(Collected data)
================================

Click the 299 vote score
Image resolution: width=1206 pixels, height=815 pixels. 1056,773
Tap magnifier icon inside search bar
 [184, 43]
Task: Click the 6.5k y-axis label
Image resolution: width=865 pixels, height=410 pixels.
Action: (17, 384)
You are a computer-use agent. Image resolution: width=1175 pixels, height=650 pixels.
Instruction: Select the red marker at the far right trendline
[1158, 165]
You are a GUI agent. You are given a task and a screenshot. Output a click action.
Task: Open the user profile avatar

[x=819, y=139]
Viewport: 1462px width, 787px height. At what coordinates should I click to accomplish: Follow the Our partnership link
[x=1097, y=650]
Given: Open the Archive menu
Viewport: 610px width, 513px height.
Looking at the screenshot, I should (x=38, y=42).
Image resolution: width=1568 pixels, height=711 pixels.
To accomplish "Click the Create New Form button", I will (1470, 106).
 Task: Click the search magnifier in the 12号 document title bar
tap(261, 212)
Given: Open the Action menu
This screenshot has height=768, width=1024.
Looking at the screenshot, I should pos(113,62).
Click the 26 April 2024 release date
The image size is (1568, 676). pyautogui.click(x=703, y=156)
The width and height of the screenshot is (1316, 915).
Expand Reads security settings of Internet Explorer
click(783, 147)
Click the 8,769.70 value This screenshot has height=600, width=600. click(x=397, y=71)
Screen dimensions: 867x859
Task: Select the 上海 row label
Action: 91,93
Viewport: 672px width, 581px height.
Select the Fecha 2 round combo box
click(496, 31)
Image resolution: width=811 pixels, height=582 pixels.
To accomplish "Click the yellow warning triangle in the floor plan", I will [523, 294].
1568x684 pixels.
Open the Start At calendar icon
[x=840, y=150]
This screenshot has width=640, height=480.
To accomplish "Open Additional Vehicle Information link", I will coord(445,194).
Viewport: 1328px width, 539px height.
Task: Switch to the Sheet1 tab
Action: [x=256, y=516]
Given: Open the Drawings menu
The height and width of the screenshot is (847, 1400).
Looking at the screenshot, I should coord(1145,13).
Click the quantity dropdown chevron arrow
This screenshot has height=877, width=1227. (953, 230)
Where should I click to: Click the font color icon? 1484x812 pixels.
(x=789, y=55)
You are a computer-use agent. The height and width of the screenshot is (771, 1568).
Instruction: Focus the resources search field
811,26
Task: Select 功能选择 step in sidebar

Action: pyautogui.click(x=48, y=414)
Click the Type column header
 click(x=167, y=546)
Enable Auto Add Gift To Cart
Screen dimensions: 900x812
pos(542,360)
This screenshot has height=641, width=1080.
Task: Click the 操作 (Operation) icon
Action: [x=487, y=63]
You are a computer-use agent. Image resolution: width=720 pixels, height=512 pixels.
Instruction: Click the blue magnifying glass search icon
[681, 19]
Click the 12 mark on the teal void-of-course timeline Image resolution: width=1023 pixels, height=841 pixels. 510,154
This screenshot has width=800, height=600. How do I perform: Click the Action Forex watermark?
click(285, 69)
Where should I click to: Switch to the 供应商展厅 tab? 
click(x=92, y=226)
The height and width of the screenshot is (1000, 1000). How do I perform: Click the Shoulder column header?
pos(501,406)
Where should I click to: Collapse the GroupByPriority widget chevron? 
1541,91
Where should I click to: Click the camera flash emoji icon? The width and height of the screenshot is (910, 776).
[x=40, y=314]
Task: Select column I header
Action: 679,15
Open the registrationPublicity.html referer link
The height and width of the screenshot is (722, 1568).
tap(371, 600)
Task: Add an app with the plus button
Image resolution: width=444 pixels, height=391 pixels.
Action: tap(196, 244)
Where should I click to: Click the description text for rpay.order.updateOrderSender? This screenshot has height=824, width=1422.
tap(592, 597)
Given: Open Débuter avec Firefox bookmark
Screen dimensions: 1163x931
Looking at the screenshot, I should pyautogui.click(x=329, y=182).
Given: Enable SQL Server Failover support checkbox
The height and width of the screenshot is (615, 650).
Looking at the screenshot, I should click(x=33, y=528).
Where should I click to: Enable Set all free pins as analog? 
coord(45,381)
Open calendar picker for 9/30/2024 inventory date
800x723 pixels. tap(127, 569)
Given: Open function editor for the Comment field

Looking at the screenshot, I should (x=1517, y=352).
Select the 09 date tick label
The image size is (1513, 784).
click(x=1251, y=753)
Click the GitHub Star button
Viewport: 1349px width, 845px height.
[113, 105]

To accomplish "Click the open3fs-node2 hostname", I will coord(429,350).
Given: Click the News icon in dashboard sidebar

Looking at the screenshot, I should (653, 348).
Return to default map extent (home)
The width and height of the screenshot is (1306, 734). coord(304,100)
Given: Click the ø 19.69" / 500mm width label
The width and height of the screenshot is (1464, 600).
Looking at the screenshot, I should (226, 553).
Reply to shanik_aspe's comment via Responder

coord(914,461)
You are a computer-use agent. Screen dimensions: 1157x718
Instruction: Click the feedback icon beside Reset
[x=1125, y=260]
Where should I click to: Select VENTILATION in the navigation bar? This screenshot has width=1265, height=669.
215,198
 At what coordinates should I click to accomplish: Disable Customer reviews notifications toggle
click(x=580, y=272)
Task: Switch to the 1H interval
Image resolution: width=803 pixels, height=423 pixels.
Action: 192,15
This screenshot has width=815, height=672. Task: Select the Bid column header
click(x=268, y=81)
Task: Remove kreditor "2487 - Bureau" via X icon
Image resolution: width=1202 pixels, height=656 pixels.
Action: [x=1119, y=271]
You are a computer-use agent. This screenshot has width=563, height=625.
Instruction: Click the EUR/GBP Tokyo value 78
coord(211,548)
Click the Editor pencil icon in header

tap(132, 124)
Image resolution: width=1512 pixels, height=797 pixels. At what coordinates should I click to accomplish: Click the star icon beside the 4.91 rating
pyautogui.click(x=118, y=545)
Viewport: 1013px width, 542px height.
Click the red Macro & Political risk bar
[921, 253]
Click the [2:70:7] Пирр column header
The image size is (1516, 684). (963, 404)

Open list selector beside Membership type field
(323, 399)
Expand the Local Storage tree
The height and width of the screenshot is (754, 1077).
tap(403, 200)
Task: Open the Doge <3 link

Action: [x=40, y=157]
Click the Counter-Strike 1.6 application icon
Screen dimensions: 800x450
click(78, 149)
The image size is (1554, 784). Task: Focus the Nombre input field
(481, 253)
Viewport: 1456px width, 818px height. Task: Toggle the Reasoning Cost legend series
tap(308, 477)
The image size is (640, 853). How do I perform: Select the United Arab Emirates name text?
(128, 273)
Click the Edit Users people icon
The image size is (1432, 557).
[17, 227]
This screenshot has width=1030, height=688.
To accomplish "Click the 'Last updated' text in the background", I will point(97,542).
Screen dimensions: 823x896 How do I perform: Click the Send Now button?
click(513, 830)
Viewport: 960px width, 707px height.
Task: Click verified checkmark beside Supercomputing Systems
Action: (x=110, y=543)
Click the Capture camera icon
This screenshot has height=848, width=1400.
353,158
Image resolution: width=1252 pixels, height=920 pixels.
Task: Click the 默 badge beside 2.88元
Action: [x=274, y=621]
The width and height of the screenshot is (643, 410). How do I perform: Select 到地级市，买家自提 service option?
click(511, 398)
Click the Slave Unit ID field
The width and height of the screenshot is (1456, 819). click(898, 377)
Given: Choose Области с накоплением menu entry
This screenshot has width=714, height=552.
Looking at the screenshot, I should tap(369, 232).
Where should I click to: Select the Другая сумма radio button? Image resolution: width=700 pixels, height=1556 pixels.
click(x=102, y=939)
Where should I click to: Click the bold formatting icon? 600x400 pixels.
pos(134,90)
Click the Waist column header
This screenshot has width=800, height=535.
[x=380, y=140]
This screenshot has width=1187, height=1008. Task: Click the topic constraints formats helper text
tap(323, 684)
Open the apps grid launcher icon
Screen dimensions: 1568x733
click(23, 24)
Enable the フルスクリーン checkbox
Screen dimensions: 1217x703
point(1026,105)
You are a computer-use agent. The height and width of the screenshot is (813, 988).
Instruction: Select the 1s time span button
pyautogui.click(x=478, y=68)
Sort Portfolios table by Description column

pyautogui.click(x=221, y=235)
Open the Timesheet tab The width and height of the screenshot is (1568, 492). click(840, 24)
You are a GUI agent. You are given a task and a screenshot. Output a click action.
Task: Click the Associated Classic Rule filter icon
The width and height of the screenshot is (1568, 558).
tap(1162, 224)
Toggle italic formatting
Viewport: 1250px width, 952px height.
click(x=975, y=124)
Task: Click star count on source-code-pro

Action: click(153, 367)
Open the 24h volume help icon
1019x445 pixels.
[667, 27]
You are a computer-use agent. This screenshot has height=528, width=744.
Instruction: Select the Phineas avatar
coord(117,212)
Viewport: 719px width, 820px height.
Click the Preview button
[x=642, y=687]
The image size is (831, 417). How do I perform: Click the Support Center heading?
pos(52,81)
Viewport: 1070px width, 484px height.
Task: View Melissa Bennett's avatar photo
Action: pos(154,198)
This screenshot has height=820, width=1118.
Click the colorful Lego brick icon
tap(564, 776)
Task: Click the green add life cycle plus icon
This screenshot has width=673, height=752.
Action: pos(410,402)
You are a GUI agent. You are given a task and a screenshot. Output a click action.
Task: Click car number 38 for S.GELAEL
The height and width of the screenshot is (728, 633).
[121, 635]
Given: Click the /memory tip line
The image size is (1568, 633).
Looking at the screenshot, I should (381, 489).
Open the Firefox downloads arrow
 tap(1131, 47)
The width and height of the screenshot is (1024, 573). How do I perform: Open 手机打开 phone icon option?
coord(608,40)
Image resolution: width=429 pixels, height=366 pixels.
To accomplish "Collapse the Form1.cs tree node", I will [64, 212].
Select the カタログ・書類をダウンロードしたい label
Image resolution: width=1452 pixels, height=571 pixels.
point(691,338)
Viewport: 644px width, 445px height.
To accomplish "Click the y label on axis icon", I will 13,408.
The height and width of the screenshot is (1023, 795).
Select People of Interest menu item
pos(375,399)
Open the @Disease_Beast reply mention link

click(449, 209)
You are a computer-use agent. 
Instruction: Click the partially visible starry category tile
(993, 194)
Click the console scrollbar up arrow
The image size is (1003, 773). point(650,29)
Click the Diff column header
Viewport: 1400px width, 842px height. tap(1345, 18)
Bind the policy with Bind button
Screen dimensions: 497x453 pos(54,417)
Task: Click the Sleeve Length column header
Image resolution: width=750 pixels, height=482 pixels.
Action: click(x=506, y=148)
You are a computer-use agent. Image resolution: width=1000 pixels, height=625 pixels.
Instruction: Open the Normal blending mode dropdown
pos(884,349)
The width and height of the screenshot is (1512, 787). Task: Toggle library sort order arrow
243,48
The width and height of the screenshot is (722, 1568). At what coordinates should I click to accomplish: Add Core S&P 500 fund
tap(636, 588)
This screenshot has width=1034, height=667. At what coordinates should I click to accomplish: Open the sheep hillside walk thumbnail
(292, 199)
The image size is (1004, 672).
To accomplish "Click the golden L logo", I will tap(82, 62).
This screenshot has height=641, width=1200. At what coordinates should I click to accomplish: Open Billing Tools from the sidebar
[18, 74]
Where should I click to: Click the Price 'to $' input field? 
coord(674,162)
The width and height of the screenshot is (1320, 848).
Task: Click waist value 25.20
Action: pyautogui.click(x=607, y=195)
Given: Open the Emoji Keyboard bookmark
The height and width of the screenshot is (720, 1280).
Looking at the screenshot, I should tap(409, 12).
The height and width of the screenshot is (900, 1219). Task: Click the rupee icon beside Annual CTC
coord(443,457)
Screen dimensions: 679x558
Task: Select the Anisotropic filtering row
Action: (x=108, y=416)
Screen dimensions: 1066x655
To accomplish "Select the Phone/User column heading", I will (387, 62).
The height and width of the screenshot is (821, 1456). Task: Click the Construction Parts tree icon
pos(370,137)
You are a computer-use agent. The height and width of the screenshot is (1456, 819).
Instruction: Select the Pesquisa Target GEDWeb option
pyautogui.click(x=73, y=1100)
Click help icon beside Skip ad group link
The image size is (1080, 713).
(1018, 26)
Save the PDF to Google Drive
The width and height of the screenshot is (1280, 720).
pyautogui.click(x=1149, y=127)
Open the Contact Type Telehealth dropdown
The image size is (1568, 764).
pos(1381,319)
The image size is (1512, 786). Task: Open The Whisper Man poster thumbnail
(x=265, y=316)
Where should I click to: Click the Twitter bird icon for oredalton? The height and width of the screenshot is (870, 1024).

================================

From the records above, retype only the lines starting at the line that contains "The width and height of the screenshot is (1316, 915)." and ending at the line that contains "Image resolution: width=811", both included.

- RESULT FOR THIS TASK
The width and height of the screenshot is (1316, 915).
Expand Reads security settings of Internet Explorer
click(783, 147)
Click the 8,769.70 value This screenshot has height=600, width=600. click(x=397, y=71)
Screen dimensions: 867x859
Task: Select the 上海 row label
Action: 91,93
Viewport: 672px width, 581px height.
Select the Fecha 2 round combo box
click(496, 31)
Image resolution: width=811 pixels, height=582 pixels.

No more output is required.